= Maria Ribbing =

Swedish schoolteacher and philanthropist

Augusta Maria Aurora Ribbing née de Vylder (1842–1910) was a Swedish schoolteacher and philanthropist. In addition to her contributions to teaching, she provided funding for social support, including Sweden's first old peoples home which opened in 1915.

==Biography==
Born in Stockholm on 8 June 1842, Ribbing was the daughter of the language teacher Louis De Vylder and his wife Maria Christina Ahlborg. When she was 17, she embarked on a teacher training course, the Lärokurs för fruntimmer in Stockholm. On graduating, she taught at the Normal School for girls until 1871 when she married the physician Seved Ribbing. After a year-long study trip around Europe, they settled in Simrishamn in southern Sweden but later moved to Lund. The couple welcomed people from all walks of life to their spacious home known as Spoletorp. Ribbing always made sure that there was more than enough food ready, even for children and the needy who came by.

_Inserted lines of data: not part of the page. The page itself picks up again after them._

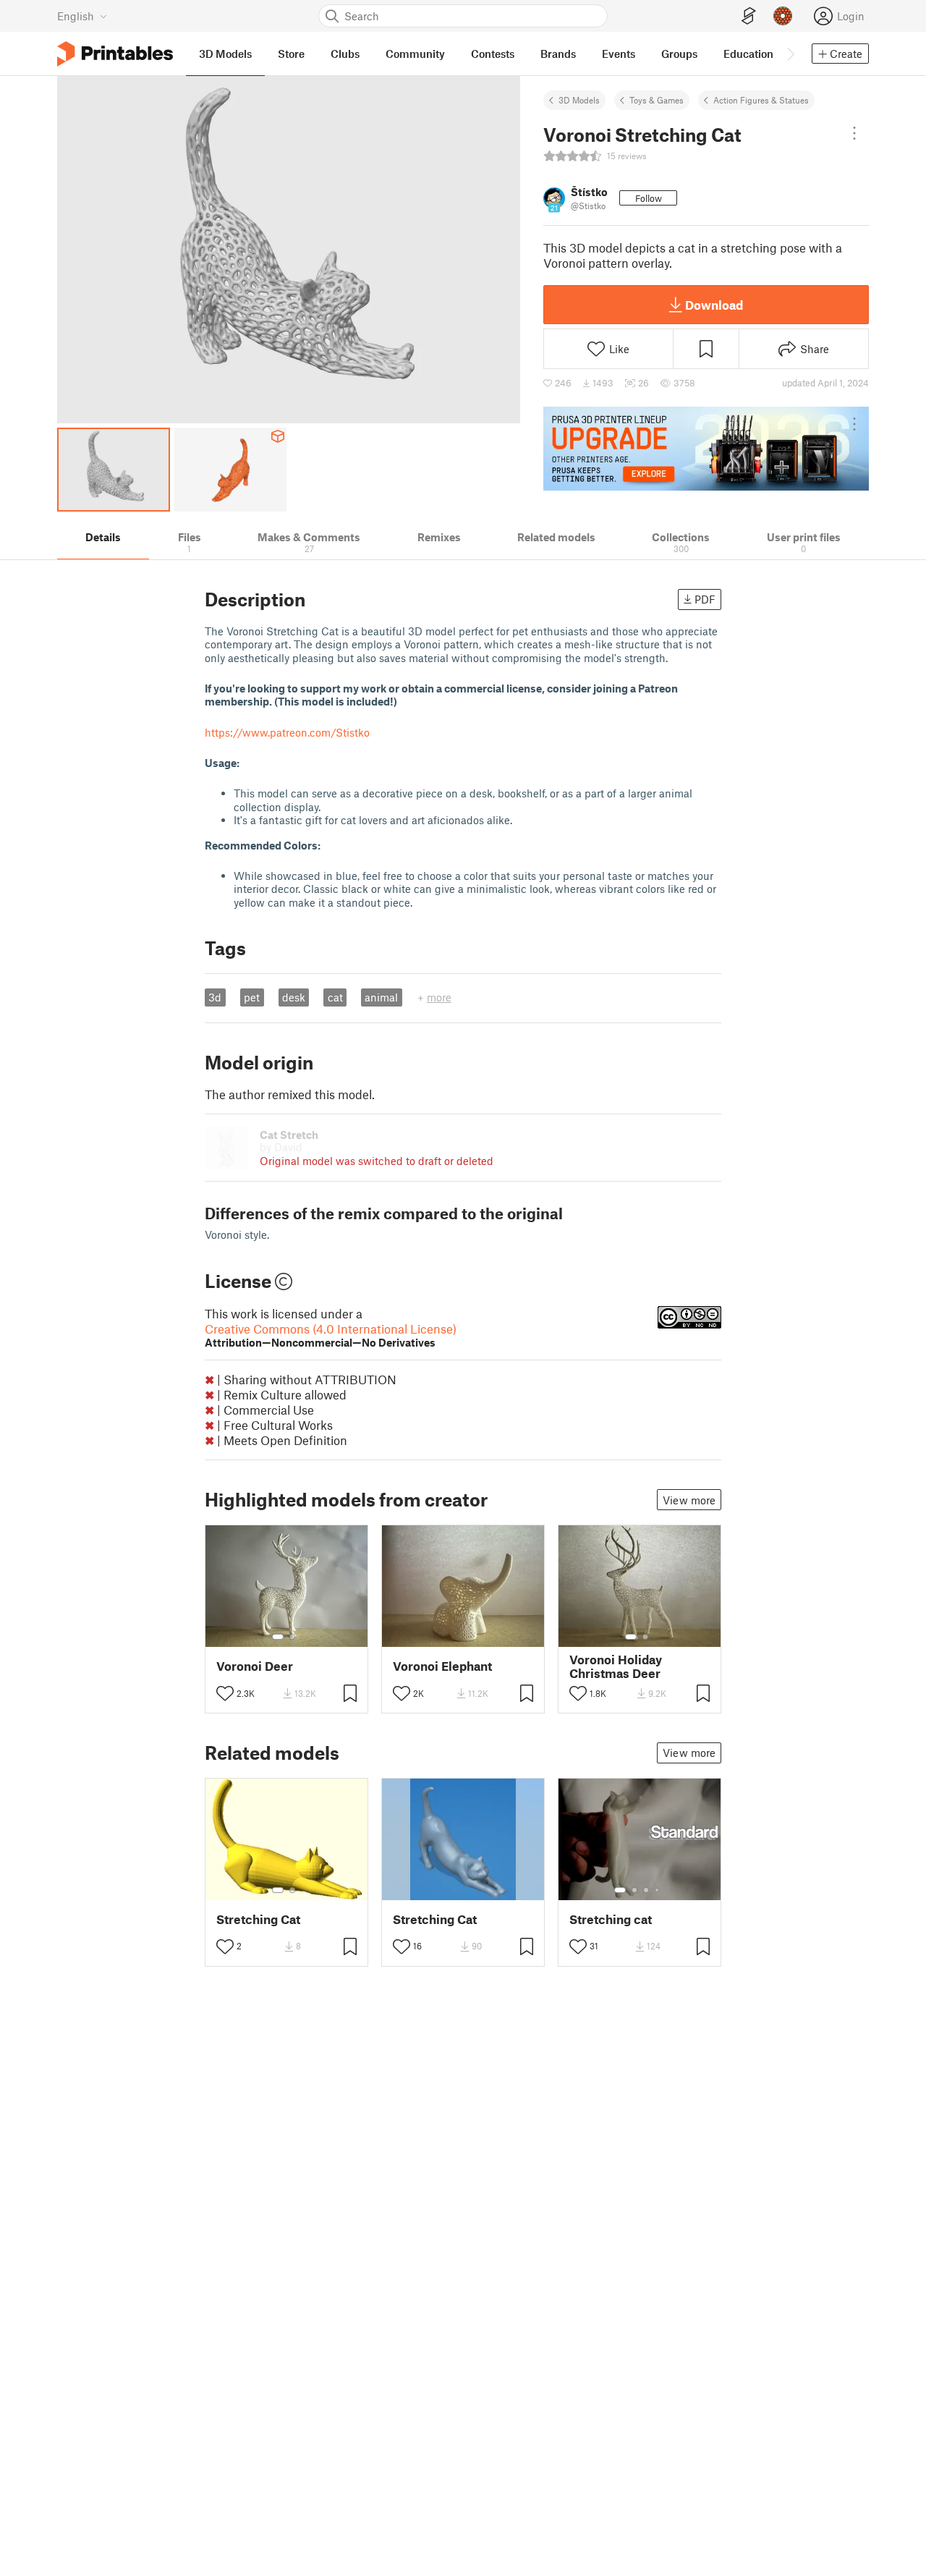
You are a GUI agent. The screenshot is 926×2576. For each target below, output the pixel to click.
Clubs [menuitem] (345, 53)
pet (252, 997)
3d (214, 997)
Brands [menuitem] (558, 53)
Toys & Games (656, 100)
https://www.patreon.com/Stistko (287, 732)
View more (689, 1500)
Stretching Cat (258, 1919)
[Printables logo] (115, 54)
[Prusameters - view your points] (782, 16)
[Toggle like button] (225, 1693)
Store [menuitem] (291, 53)
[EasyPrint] (749, 16)
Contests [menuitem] (492, 53)
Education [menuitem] (748, 53)
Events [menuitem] (618, 53)
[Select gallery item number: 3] (646, 1890)
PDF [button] (704, 599)
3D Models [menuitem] (225, 53)
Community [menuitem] (415, 53)
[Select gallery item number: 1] (278, 1637)
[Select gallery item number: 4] (657, 1890)
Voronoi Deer (254, 1666)
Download (714, 304)
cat (335, 997)
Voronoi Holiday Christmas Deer (615, 1666)
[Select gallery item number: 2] (292, 1637)
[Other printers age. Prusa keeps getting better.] (706, 449)
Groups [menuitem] (679, 53)
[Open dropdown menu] (854, 133)
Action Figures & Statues (761, 100)
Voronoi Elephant (442, 1666)
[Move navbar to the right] (790, 53)
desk (293, 997)
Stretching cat (610, 1919)
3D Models (579, 100)
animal (381, 997)
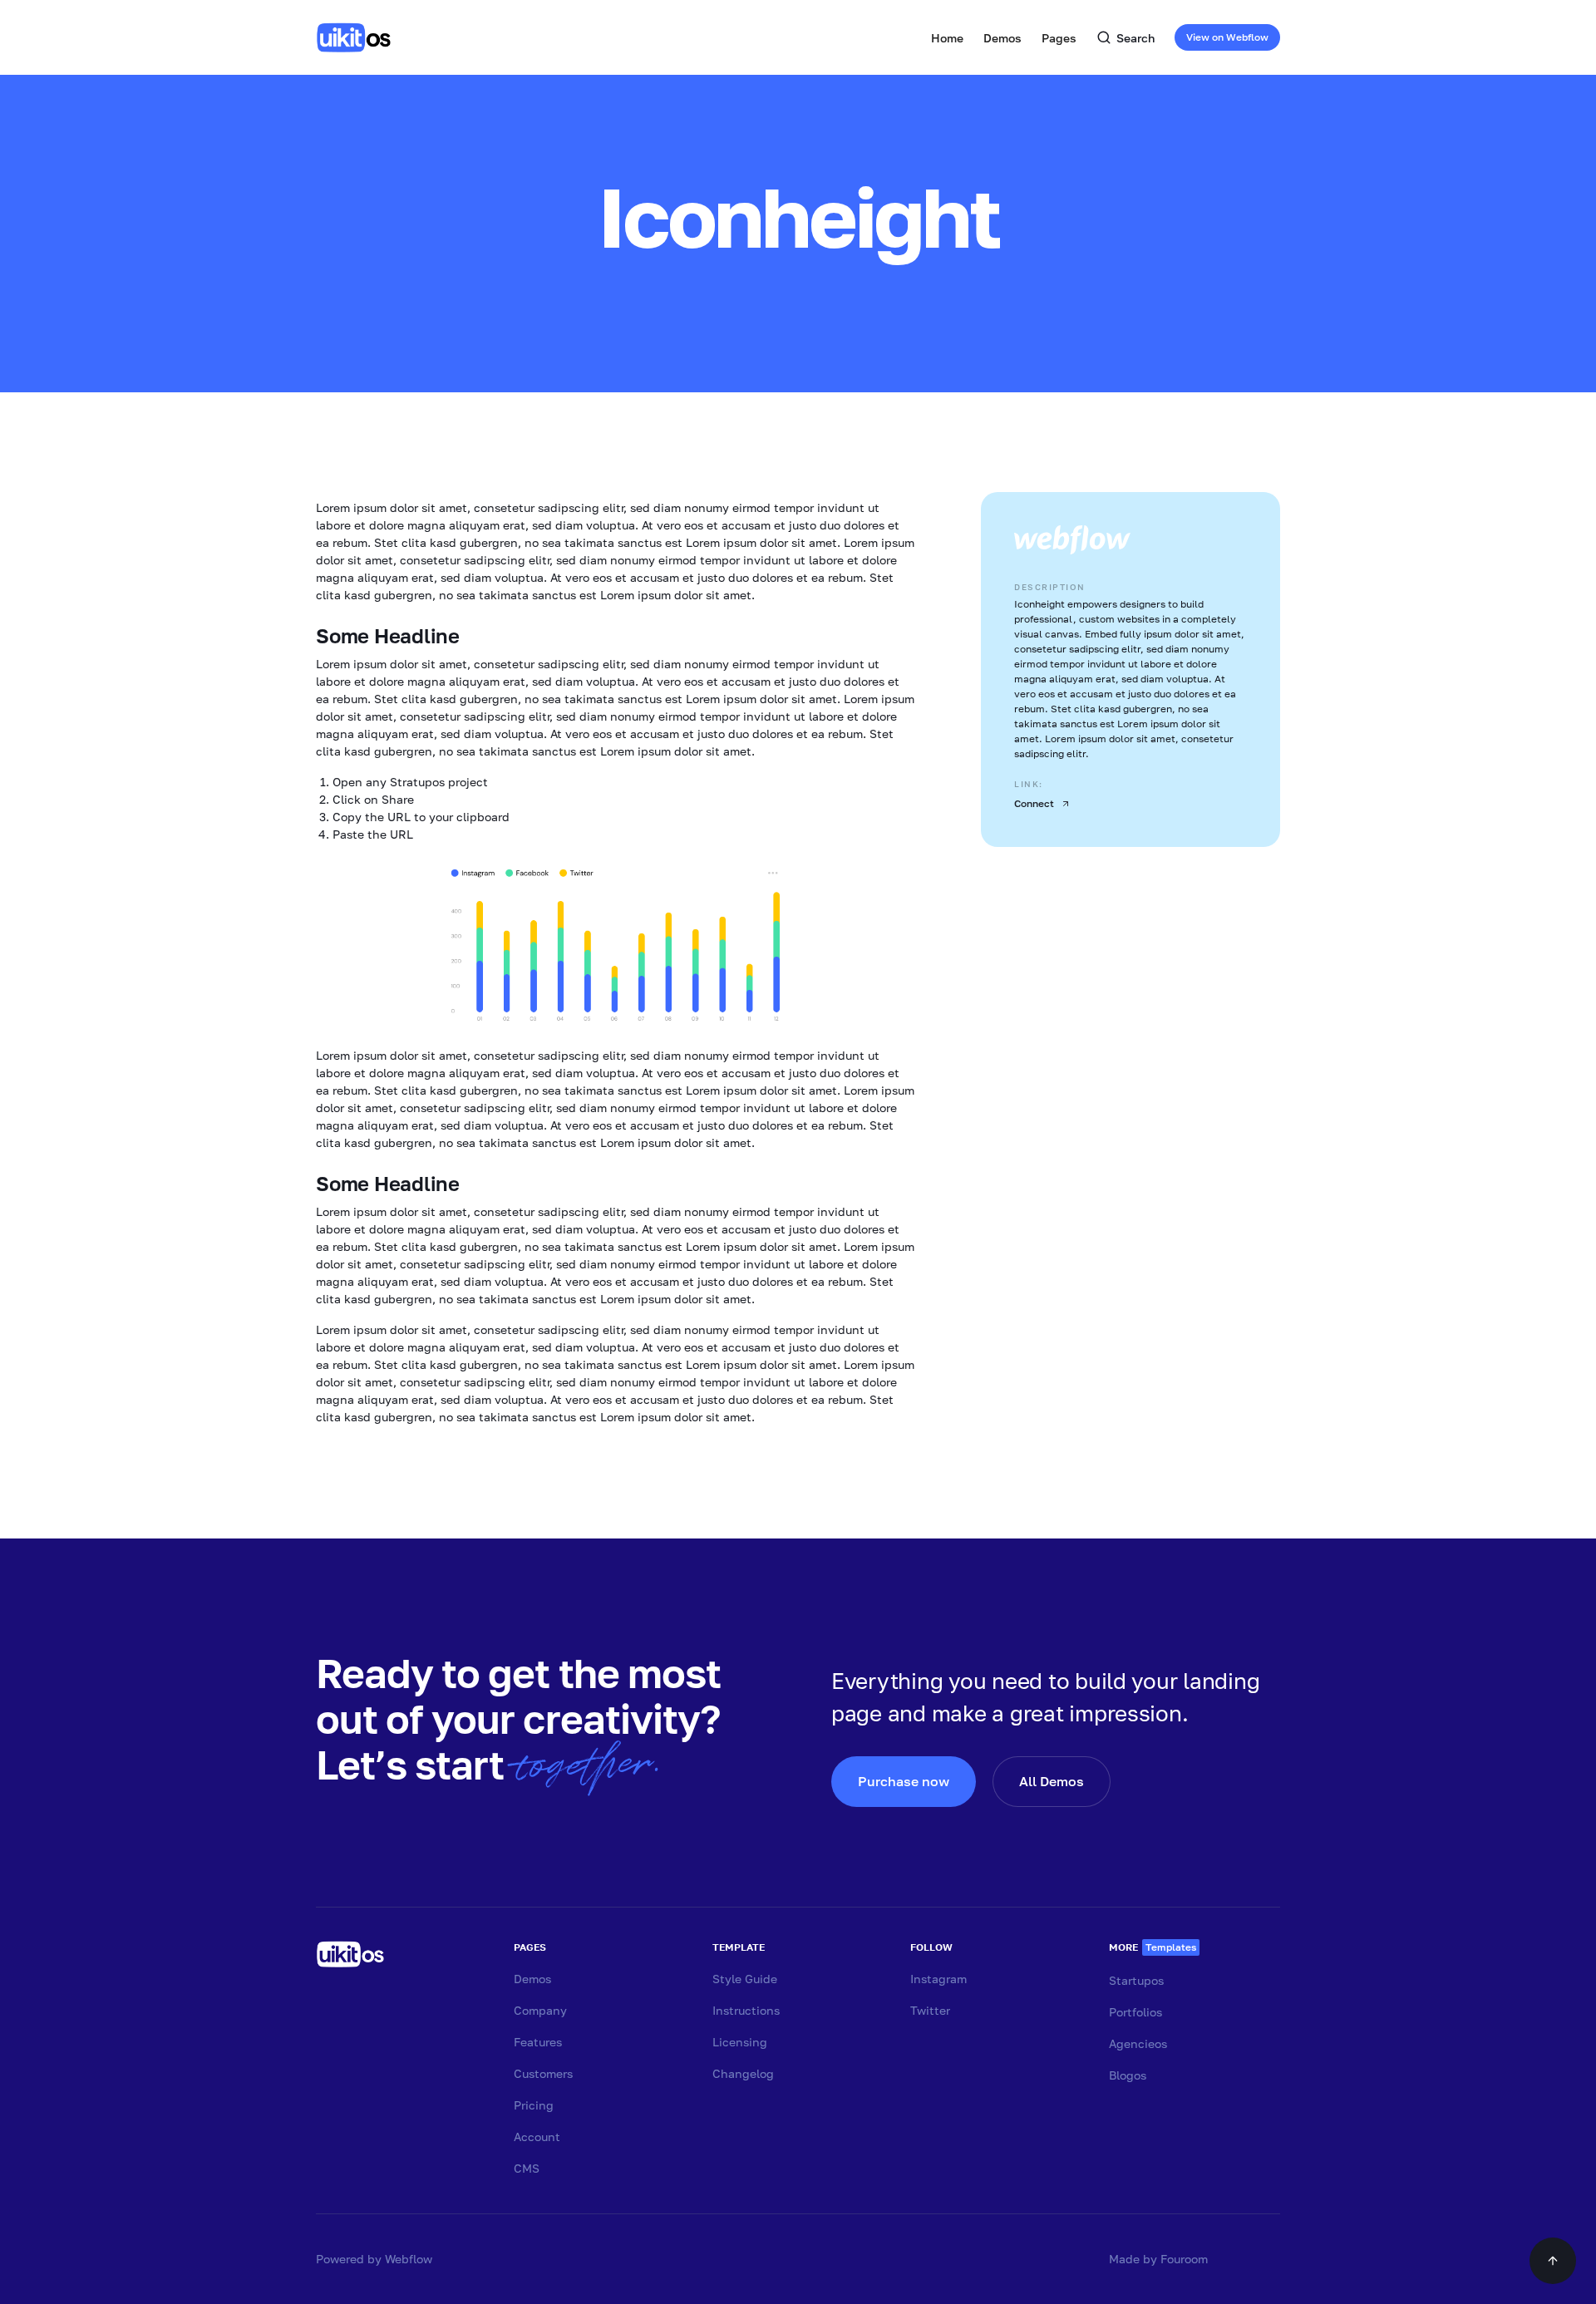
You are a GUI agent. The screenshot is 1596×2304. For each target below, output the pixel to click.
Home (947, 38)
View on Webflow (1227, 37)
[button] (1002, 37)
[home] (357, 37)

Ribbing devoted much of her time to creating charitable institutions in Lund for those in need. By raising money through lotteries and donations, she was able to establish a home for the terminally ill in 1915. After her husband's death in 1921, it was known as the Ribbingska Hospital. She was active in several pedagogical and philanthropic associations, particularly those concerned with assisting the poor. She was even behind the creation of a Swedish church in Copenhagen as a means of helping Swedes in Denmark.

Maria Ribbing became an extremely popular figure in Lund and the surroundings. Following her death on 14 October 1910, hundreds attended her funeral. Three of her four children survived her.